Lo que más me sorprendió, no obstante, fue que una de las fuentes que citaban los autores para defender la existencia del providencial terremoto era una obra de ficción: “Ese suceso es también mencionado por Dante Alighieri, en el Canto XXI del Infierno, como el terremoto más violento que nunca había sacudido la Tierra”, escribían. Tan ridículo como si un ufólogo citase la película Ultimátum a la Tierra (1952) para apoyar la idea de que nos visitan extraterrestres en platillos volantes; pero allí estaba la Divina comedia cruzándose en mi vida por segunda vez en menos de 24 horas.
Pocos días después, el poeta italiano volvió a llamar mi atención. Estaba en casa viendo el último episodio de la decimotercera temporada de CSI cuando, de repente, el forense que interpreta Ted Danson explicó a uno de sus colaboradores que el autor de los crímenes en serie que investigaban se inspiraba en los tormentos que narra Dante en el Infierno de la Divina comedia. ¡No podía ser! ¿Me estaba urgiendo alguien desde el Más Allá a que leyera ese clásico? La verdad es que no.
El matemático inglés John Edensor Littlewood, (1885-1977), profesor de la Universidad de Cambridge, estableció que podemos esperar vivir un milagro al mes, entendiendo milagro como “un evento extraordinario que tiene un significado especial y ocurre con una frecuencia de uno entre un millón”. Asumía Littlewood que, durante las horas que estamos alerta -que él cifraba en ocho diarias-, percibimos un estímulo por segundo por cualquiera de los sentidos, lo que supone 3.600 a la hora, 28.800 al día y un millón cada 35 días. Así pues, cada poco más de un mes vivimos un aparente milagro.

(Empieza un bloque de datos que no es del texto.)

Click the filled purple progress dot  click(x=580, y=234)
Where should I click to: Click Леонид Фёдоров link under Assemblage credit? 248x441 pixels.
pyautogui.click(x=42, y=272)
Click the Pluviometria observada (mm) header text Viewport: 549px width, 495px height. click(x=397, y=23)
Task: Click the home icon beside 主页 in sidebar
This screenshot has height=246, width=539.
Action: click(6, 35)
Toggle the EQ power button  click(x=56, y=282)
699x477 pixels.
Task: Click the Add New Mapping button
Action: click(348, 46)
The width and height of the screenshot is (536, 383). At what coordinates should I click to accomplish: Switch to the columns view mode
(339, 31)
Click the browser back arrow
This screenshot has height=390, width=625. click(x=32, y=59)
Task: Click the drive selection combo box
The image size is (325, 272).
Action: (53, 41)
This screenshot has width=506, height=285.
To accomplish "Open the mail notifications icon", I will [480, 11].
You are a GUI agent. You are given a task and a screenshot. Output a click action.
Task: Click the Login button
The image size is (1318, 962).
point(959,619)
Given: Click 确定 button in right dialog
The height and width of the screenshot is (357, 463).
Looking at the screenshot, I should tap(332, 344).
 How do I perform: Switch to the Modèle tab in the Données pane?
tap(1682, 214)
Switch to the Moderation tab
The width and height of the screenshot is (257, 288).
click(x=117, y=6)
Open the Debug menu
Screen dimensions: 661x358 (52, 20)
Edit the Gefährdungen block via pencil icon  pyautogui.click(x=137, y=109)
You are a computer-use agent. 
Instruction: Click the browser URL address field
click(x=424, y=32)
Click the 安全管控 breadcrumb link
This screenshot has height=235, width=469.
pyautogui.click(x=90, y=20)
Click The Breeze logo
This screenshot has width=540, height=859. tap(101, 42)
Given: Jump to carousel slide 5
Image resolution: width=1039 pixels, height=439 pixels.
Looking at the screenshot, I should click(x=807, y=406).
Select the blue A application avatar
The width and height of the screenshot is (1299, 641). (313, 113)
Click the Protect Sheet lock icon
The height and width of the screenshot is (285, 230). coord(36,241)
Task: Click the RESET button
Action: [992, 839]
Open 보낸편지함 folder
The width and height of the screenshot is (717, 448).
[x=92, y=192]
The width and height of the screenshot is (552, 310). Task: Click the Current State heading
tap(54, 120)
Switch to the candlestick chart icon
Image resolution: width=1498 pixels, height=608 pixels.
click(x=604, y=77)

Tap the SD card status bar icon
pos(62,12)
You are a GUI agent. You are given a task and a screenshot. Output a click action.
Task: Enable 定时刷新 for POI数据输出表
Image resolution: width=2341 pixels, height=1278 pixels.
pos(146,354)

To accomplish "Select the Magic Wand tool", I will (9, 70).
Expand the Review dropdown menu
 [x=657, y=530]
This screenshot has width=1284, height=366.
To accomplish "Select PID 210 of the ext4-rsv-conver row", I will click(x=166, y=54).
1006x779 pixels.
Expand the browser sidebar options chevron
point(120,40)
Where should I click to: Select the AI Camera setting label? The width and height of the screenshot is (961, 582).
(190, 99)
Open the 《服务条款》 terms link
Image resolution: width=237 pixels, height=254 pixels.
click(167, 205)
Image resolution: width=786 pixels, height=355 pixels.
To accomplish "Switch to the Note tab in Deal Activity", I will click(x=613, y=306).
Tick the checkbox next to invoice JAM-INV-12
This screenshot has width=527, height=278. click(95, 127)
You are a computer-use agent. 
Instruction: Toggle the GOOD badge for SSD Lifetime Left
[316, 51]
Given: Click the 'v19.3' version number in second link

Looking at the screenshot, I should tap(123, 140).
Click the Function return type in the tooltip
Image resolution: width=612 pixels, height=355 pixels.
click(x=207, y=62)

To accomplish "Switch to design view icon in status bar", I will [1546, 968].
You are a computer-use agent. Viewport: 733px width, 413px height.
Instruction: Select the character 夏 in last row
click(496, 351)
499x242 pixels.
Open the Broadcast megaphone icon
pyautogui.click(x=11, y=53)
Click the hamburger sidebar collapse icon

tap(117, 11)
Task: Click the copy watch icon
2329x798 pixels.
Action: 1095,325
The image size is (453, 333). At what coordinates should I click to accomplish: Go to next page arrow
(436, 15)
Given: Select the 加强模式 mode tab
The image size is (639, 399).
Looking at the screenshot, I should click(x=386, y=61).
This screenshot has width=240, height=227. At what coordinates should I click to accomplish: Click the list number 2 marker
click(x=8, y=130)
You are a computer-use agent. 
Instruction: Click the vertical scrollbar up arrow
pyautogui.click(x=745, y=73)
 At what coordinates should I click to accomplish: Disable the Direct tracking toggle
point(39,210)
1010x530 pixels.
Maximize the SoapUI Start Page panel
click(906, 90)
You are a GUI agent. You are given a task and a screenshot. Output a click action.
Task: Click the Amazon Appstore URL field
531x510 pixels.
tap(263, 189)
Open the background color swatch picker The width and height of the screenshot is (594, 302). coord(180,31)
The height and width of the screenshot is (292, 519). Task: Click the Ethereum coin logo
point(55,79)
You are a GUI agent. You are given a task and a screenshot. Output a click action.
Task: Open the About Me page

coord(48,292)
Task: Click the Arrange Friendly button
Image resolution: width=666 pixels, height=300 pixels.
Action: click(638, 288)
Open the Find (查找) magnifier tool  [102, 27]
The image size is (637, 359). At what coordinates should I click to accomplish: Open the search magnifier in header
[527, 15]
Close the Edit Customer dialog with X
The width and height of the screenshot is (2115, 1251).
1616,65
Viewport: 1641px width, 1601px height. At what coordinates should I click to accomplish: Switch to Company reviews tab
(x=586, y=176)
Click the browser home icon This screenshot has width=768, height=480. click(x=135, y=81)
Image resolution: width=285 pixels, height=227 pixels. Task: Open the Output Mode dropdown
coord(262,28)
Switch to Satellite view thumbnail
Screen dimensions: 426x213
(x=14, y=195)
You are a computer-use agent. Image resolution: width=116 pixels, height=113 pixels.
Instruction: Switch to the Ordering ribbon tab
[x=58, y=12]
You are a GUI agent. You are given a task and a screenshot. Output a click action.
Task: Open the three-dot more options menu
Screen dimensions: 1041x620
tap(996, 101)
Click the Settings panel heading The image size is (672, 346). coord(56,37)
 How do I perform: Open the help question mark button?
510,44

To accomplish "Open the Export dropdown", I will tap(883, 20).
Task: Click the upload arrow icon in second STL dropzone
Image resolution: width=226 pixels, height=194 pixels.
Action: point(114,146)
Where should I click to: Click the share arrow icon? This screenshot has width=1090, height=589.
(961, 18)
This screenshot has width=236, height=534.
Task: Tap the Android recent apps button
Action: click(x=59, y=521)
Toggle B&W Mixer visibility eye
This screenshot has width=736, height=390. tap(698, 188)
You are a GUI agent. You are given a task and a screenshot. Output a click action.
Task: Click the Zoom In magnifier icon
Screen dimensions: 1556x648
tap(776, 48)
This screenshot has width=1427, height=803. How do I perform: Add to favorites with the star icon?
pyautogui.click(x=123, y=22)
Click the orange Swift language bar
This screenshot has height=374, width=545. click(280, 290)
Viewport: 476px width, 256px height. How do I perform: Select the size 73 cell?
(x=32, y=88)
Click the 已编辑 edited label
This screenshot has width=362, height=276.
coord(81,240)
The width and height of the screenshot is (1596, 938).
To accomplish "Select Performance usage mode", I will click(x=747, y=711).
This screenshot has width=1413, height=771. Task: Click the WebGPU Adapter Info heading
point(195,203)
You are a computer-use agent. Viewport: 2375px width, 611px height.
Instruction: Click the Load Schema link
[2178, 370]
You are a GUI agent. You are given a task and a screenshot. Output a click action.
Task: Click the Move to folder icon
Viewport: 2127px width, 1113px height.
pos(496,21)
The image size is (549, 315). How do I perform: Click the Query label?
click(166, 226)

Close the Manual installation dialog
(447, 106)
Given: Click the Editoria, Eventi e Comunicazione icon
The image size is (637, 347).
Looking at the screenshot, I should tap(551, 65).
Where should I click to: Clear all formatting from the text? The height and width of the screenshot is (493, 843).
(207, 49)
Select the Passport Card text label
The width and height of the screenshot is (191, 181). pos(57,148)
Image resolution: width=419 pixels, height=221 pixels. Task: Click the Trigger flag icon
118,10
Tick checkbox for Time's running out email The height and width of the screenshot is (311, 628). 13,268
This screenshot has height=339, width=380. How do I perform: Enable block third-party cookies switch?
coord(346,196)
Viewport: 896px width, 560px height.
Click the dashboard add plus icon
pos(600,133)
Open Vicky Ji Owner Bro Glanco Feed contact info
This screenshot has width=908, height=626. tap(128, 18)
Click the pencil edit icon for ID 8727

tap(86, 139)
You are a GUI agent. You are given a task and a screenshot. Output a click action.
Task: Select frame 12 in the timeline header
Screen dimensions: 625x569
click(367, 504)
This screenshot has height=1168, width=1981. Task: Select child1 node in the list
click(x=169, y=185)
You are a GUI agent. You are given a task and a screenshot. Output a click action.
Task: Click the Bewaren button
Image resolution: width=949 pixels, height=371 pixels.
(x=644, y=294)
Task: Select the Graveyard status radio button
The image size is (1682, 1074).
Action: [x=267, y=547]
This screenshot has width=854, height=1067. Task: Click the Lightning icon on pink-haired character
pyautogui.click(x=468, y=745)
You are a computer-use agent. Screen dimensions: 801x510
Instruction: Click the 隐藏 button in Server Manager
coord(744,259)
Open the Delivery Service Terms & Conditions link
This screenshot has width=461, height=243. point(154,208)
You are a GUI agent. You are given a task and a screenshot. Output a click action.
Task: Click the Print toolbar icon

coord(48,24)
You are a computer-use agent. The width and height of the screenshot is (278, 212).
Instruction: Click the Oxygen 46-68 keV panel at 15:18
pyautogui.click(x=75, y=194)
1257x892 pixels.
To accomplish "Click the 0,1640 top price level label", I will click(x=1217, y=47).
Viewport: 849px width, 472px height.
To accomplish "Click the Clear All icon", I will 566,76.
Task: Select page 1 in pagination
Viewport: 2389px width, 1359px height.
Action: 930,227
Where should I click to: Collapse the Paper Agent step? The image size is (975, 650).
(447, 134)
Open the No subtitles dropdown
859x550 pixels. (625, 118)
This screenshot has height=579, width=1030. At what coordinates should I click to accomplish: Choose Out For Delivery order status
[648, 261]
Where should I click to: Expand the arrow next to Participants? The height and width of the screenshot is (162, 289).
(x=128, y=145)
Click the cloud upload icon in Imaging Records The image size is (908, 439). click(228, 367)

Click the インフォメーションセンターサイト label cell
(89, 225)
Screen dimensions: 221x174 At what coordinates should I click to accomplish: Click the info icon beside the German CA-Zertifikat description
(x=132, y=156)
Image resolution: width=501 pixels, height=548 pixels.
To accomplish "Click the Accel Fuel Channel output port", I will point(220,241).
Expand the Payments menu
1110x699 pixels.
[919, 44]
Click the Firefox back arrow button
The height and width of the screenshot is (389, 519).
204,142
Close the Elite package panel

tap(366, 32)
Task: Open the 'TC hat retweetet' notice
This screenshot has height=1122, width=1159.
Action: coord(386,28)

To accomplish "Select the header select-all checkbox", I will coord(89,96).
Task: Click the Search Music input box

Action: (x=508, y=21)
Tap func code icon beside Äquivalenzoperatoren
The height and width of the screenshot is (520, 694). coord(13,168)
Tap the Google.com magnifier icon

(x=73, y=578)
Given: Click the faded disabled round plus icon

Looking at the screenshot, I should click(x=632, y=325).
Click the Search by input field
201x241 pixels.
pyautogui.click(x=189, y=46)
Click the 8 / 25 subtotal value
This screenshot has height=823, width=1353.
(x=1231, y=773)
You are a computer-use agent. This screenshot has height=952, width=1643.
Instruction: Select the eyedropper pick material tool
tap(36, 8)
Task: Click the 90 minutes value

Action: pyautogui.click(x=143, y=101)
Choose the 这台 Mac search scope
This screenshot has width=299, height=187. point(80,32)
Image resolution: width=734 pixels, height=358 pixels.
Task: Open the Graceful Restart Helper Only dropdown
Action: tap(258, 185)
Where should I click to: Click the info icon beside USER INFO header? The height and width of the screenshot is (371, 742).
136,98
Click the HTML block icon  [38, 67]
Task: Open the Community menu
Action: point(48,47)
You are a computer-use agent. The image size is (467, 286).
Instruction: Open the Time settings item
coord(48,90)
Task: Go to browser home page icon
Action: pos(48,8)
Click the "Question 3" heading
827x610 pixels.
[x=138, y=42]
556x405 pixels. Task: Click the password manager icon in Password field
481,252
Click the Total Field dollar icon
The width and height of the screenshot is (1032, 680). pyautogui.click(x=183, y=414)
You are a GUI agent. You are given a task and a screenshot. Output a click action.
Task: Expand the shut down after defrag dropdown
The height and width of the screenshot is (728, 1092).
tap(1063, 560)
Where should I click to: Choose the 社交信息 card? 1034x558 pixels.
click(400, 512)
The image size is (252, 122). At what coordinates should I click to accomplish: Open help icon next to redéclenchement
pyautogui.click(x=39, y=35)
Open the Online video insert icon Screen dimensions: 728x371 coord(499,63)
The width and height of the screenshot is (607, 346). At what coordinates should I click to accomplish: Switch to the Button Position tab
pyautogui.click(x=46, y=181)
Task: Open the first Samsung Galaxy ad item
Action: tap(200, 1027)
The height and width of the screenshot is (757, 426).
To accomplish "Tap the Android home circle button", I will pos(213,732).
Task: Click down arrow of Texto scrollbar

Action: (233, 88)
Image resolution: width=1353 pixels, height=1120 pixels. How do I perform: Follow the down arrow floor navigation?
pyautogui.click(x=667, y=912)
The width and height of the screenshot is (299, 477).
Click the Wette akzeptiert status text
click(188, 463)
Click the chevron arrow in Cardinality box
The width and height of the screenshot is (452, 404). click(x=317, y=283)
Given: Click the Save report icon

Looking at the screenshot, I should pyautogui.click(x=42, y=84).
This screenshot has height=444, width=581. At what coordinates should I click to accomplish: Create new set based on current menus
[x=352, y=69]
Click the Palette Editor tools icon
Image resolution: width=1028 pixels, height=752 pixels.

El mío de febrero fue Dante; el de marzo, Josu Aurrekoetxea. Naturalmente, podía haberles buscado a ambos causas misteriosas. Es lo que hacen quienes no son conscientes de la gran cantidad de estímulos a los que estamos expuestos ni de nuestra memoria selectiva. Todos hemos soñado alguna vez con alguien con quien no habíamos tenido contacto en mucho tiempo -incluso, años- y, al día siguiente, nos ha llamado o nos han contado algo de él. Pero ¿se acuerda usted de cuántas veces ha soñado con esa persona y no ha pasado nada? No, ¿verdad? Yo tampoco, ni me acuerdo de muchos otros libros, películas, cuadros, composiciones musicales y personas que se han cruzado en mi vida desde febrero, pero sí de Dante y su Divina comedia. Desde aquella tarde en la biblioteca, me he topado con esa obra más veces que las aquí contadas, pero es que ya voy buscándola. Soy yo el que persigo a Dante, no él a mí.